Abbott (NYSE:ABT) said yesterday that Health Canada approved its Absorb bioresorbable coronary stent.
The Absorb everolimus-eluting stent, which is designed to dissolve completely after approximately 3 years, won pre-market approval from the FDA earlier this month.
“Abbott’s goal is to help people everywhere live better, fuller and healthier lives,” vascular senior vice president Deepak Nath said in prepared remarks. “The Absorb bioresorbable stent treats coronary artery disease without committing people to a permanent metal implant – giving them peace of mind and helping them get back to their daily lives without the concern of having a permanent metallic implant.
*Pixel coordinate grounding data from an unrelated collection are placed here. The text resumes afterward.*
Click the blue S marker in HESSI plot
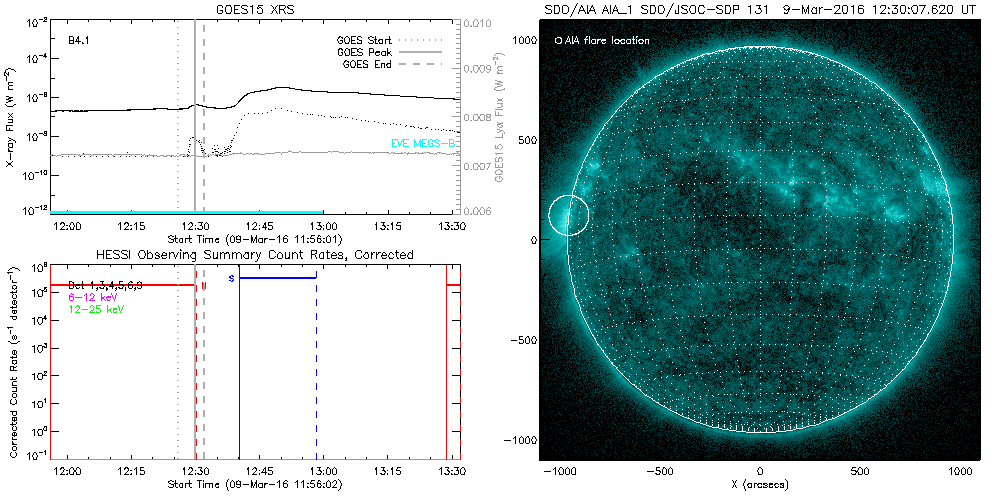Screen dimensions: 1000x500 231,278
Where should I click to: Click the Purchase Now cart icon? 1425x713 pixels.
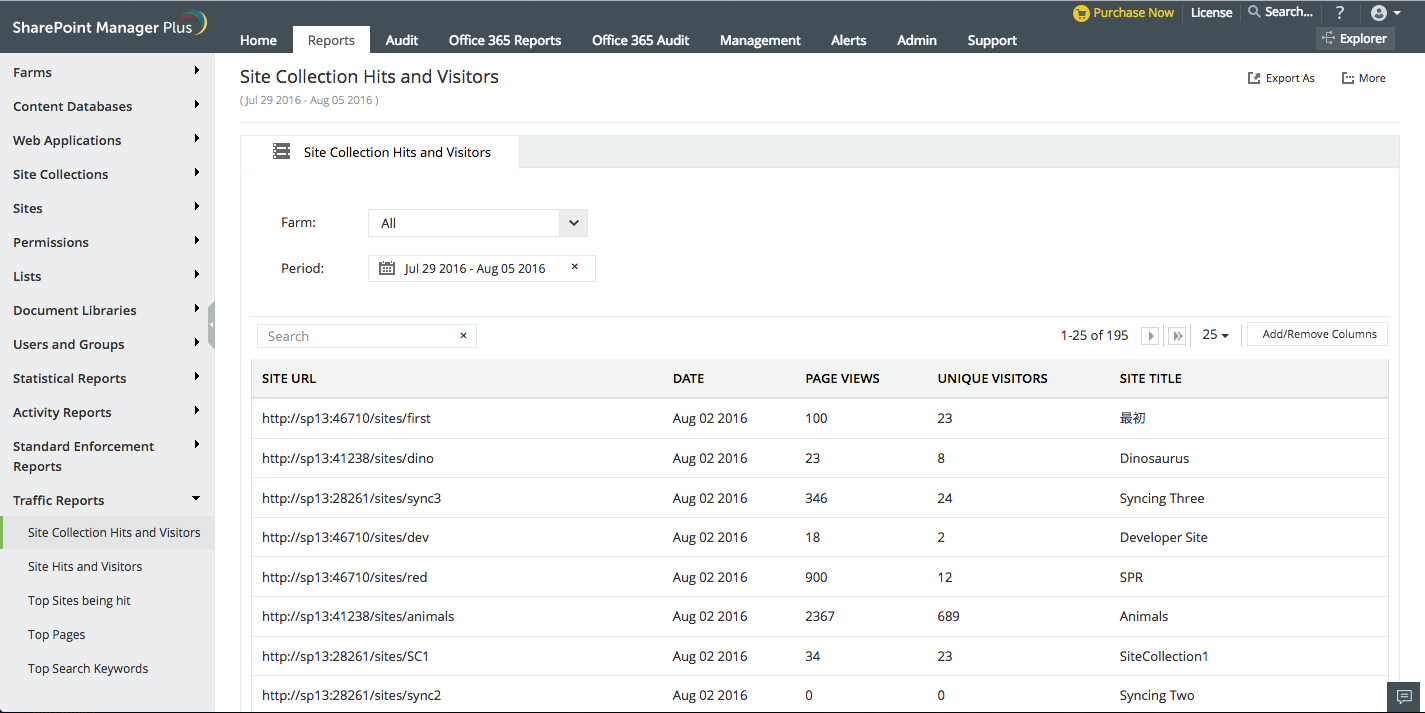point(1081,13)
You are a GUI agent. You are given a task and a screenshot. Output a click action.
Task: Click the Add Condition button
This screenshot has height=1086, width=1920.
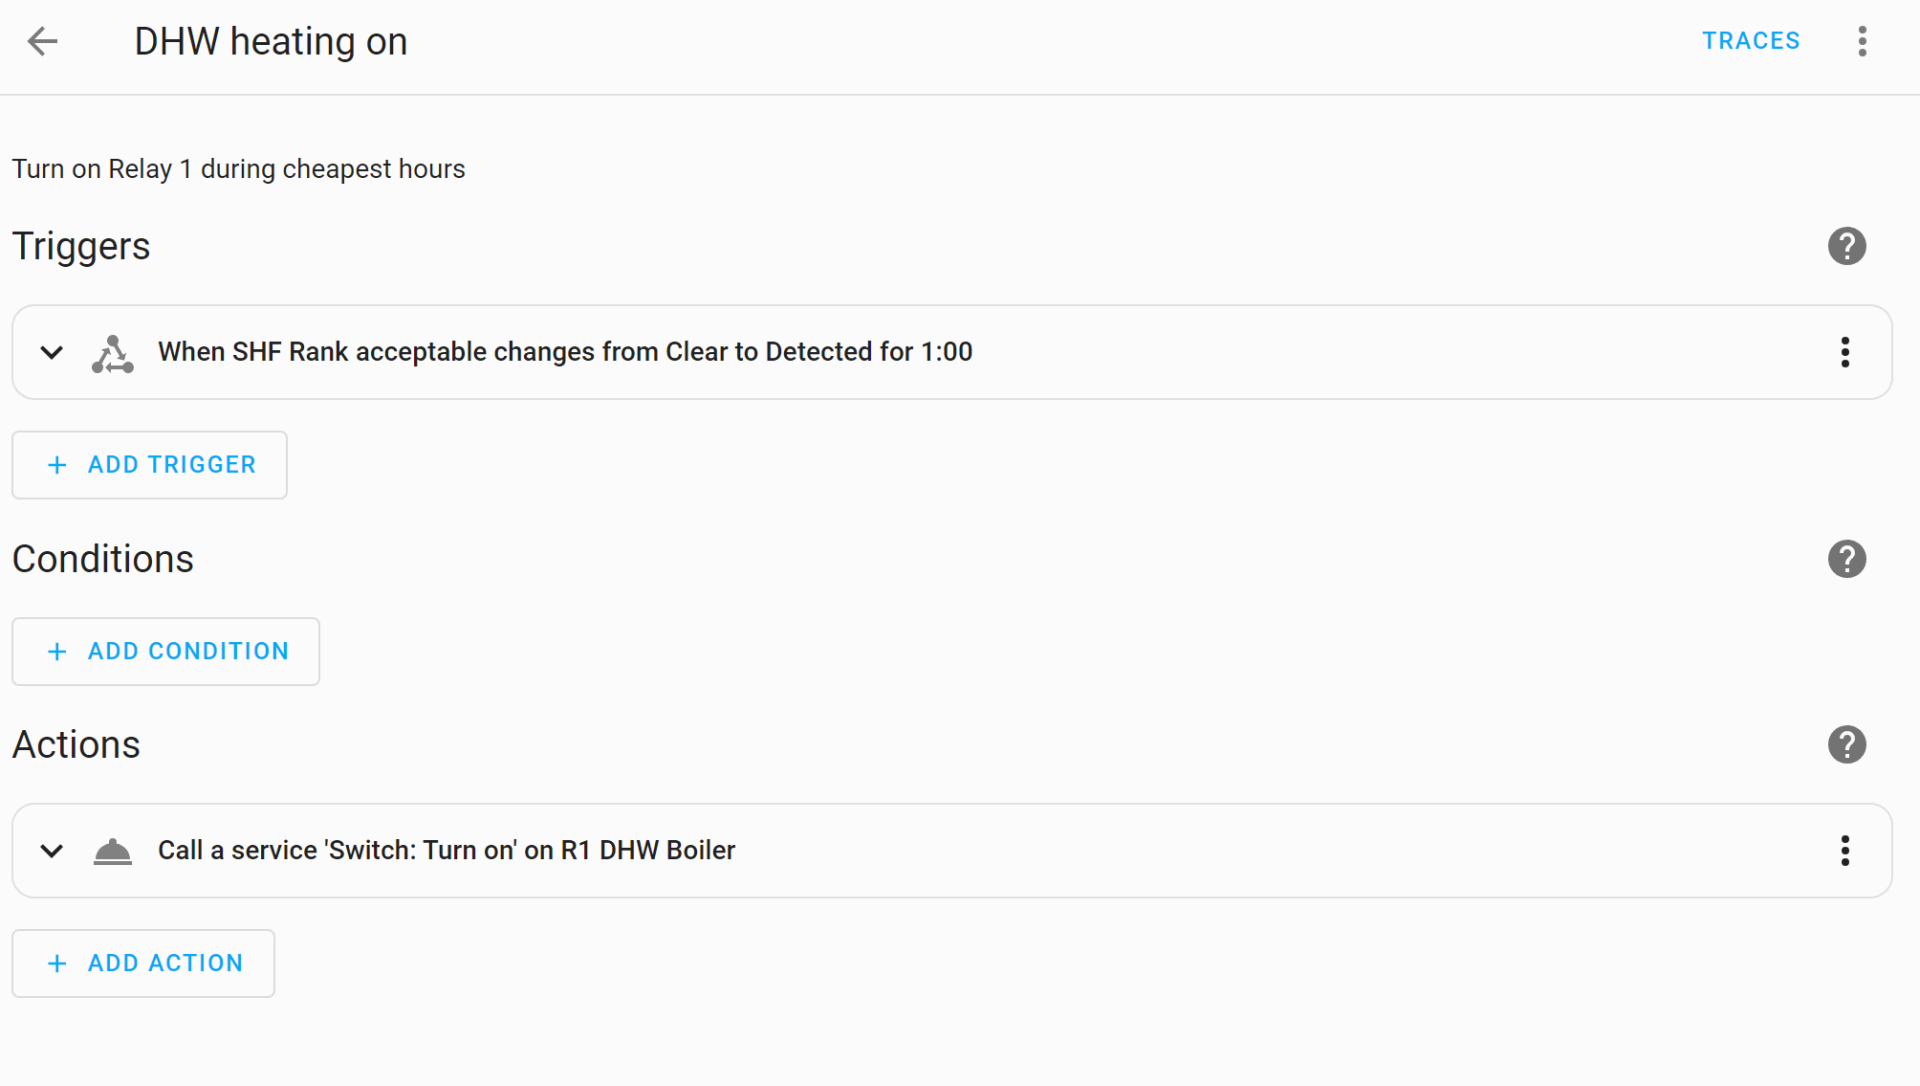pos(166,652)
We’re very excited to bring the promise of Absorb to patients in Canada.”
“The Absorb stent is a significant advance in the way that coronary artery disease can be treated,” added Dr. Philippe L.-L’Allier of the Montreal Heart Institute. “Its novel technology means that once the stent has dissolved, the treated artery can pulse and flex as demands on the heart change with everyday activities. It also means physicians can more easily offer their patients other treatment options if necessary in a patient’s future.”
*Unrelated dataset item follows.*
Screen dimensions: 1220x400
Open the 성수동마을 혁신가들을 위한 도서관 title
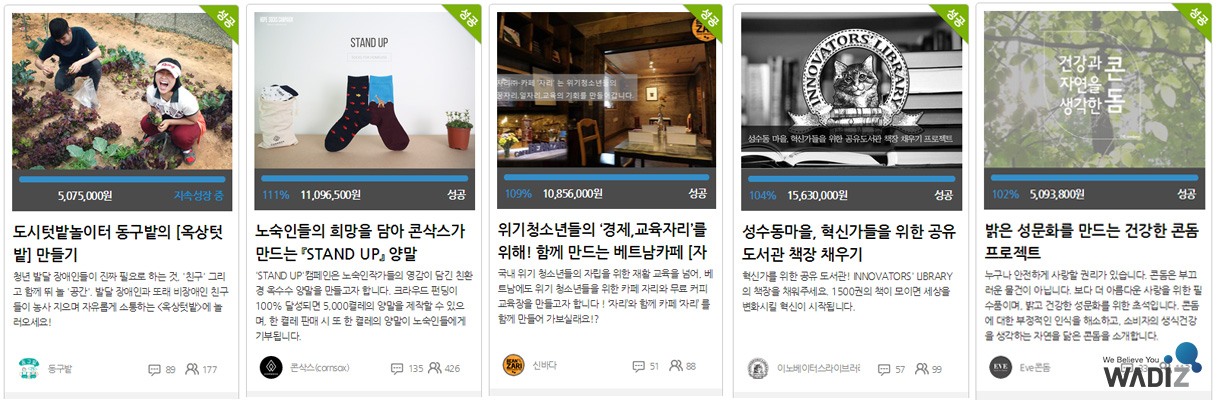click(x=850, y=243)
Abbott said it plans to have the device on the Canadian market this summer; the device landed CE Mark approval in the European Union in May 2015.
The Absorb stent is set to compete with Medtronic‘s (NYSE:MDT) Resolute stent and Boston Scientific‘s (NYSE:BSX) Synergy and Promus stents. Synergy’s polymer coating used to deliver a drug disappears over time, leaving a bare-metal stent in place.